Enabled by research funding from The Ronald and Maxine Linde Institute of Economic and Management Sciences, Caltech faculty and students were able to pursue important initiatives over the past year, including but not limited to the following projects:
Professor of Political Science Mike Alvarez and social science graduate student Yimeng Li worked on a pilot project aimed at improving the measurement of individual consumer data. With their Linde Institute grant, they developed and tested survey questions to more accurately estimate consumers’ financial, consumption, and investing behaviors, as compared to surveys already in use such as the Federal Reserve Board’s Survey of Consumer Finances. They adapted instructional manipulation checks as well as indirect eliciting methods to deal with problems in existing surveys of consumer finances.
Assistant Professor of Economics and Mathematics Omer Tamuz used his grant funding to enlist graduate research assistance in connection with his project “Strategic Interaction on Networks: Information, Dynamics and Formation.” In his proposal, Tamuz explained that understanding strategic social interactions in networked environments is a multifaceted challenge, involving questions from economics, computer science, and mathematics. To tackle these problems, Tamuz worked with students to develop and study new theoretical models of strategic interaction on networks, building on his and his collaborators’ past work.
Associate Professor of Finance and Entrepreneurship Michael Ewens received a grant to continue work on his project titled “Venture Capital Contracts and Startup Valuation.” Since first proposing this research project in 2016, Ewens and his collaborators have successfully solved a matching model that includes equity and simple contract terms. Ewens used the latest grant funding to further their estimation and data collection efforts, resulting in what they believe to be the largest dataset of VC contracts that has ever been collected. They are confident that this dataset will provide an excellent platform for future research.
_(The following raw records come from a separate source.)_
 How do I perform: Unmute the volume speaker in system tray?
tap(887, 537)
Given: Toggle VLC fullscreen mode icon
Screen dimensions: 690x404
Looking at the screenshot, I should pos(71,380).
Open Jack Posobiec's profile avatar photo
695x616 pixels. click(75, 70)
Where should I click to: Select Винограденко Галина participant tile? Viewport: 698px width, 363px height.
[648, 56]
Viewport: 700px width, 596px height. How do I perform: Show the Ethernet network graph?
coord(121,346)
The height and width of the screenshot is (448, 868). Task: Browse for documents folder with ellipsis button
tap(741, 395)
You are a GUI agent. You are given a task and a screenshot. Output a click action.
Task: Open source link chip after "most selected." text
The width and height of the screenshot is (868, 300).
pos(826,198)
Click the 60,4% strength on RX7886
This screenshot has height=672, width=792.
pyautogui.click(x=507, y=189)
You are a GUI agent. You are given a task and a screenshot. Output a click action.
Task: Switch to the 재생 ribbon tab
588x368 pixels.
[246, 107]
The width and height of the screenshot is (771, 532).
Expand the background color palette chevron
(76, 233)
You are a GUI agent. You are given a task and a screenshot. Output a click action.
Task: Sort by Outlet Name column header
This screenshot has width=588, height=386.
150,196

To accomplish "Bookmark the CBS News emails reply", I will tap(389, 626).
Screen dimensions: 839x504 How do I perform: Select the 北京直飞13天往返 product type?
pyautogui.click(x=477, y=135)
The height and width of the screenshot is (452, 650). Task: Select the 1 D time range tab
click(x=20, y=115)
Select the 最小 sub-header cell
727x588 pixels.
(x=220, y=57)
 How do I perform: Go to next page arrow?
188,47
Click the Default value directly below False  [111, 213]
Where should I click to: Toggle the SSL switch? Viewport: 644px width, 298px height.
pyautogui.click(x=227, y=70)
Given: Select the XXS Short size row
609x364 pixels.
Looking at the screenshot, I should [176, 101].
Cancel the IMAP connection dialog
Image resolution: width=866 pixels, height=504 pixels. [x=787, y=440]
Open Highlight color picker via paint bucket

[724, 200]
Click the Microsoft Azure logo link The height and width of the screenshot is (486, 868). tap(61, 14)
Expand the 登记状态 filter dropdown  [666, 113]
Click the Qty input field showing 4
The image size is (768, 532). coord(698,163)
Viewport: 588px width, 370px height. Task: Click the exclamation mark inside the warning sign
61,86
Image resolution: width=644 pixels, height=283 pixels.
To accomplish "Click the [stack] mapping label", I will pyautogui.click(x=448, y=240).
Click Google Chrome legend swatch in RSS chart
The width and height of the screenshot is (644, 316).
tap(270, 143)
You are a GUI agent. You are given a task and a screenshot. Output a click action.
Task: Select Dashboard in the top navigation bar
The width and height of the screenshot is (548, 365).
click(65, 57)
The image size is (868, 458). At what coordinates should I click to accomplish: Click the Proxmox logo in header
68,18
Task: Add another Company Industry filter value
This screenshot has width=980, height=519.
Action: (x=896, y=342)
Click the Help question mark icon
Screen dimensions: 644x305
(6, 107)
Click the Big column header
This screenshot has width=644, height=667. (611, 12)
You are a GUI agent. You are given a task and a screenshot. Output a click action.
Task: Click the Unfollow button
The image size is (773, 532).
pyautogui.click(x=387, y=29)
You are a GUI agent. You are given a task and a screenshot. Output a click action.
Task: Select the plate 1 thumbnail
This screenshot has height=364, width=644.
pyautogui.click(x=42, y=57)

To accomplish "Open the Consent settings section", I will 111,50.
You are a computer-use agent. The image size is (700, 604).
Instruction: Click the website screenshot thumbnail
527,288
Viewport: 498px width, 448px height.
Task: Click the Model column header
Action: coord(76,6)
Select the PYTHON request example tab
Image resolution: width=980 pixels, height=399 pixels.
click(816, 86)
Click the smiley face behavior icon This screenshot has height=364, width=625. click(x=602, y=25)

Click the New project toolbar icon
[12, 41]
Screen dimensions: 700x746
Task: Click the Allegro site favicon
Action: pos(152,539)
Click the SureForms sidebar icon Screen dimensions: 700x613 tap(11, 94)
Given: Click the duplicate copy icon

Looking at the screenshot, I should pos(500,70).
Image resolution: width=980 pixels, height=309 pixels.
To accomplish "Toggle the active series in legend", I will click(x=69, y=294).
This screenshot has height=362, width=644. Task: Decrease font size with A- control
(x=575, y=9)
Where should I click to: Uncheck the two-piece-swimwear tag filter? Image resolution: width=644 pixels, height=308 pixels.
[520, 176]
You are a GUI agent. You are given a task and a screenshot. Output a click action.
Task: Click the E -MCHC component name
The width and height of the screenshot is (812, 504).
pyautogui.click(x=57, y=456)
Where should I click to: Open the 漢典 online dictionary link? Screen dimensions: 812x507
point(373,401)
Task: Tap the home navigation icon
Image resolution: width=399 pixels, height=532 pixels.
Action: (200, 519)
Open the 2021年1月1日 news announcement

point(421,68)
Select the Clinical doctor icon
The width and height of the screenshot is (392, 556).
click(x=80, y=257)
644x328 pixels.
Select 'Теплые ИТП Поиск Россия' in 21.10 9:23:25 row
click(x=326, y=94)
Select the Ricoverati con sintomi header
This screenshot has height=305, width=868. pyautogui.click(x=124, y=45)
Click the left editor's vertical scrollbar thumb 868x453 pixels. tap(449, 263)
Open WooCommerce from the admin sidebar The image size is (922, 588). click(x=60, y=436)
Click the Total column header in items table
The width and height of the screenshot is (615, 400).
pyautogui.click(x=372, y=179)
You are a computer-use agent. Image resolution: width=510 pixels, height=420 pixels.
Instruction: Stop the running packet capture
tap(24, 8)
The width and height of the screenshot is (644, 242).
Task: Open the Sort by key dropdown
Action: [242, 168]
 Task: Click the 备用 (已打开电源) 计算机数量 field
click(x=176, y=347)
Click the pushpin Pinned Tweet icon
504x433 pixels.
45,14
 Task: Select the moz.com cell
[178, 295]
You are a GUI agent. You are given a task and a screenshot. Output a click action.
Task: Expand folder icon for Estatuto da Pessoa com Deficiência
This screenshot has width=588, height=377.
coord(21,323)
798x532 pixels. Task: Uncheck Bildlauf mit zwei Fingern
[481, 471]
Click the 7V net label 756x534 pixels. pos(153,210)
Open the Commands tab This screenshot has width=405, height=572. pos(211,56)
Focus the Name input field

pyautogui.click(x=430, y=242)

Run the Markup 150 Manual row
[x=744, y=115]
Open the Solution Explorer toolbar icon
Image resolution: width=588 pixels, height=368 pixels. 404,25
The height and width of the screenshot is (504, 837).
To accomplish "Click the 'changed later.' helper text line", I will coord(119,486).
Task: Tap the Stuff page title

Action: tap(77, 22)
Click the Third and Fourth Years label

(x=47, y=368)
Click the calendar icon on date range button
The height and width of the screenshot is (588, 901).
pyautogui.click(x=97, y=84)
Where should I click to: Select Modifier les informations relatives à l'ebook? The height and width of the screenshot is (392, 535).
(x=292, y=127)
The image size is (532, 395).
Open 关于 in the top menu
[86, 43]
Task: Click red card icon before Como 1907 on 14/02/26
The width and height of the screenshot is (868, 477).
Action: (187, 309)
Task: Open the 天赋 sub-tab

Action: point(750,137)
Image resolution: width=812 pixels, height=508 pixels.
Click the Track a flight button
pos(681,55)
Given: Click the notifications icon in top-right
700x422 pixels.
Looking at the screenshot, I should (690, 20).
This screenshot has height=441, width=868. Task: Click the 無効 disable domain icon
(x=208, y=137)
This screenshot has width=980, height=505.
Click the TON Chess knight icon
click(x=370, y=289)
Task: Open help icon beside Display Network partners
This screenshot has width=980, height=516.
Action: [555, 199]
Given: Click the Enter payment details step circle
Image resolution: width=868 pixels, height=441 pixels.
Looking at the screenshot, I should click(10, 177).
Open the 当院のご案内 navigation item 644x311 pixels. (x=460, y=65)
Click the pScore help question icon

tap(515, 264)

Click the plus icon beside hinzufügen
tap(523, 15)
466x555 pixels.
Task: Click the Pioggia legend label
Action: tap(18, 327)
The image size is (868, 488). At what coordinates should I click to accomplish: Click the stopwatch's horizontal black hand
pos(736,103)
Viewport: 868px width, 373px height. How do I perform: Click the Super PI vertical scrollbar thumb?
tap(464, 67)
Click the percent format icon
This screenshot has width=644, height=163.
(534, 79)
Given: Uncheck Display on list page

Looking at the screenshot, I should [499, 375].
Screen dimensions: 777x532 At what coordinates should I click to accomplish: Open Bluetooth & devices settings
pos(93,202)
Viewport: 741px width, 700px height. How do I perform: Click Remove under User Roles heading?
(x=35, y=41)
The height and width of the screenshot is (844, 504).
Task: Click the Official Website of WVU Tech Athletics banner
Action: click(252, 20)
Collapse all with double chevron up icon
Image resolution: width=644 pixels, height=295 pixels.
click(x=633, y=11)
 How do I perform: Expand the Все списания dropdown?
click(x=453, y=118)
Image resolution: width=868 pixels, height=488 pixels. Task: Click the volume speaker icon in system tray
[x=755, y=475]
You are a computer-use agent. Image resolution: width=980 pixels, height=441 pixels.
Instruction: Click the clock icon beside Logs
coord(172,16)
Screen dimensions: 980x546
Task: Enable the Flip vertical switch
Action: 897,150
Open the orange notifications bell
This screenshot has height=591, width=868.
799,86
Assistant Professor of Finance Lawrence Jin received Linde Institute funds to pursue a research project titled “Efficient Coding and Risky Choice” with Cary Frydman (PhD ’12 Social Science), assistant professor of finance and business economics at USC’s Marshall School of Business. The project presents a model of risky choice in which the perception of a lottery payoff is noisy and optimally depends on the payoff distribution to which the decision maker has adapted. The perceived value of a payoff is precisely defined according to a core idea in neuroscience called the efficient coding hypothesis, which indicates that more perceptual resources are allocated to those stimuli that occur more frequently. Jin and Frydman used their grant funding to conduct laboratory experiments to test the model and hire a research assistant, and they expect to continue the research into 2019.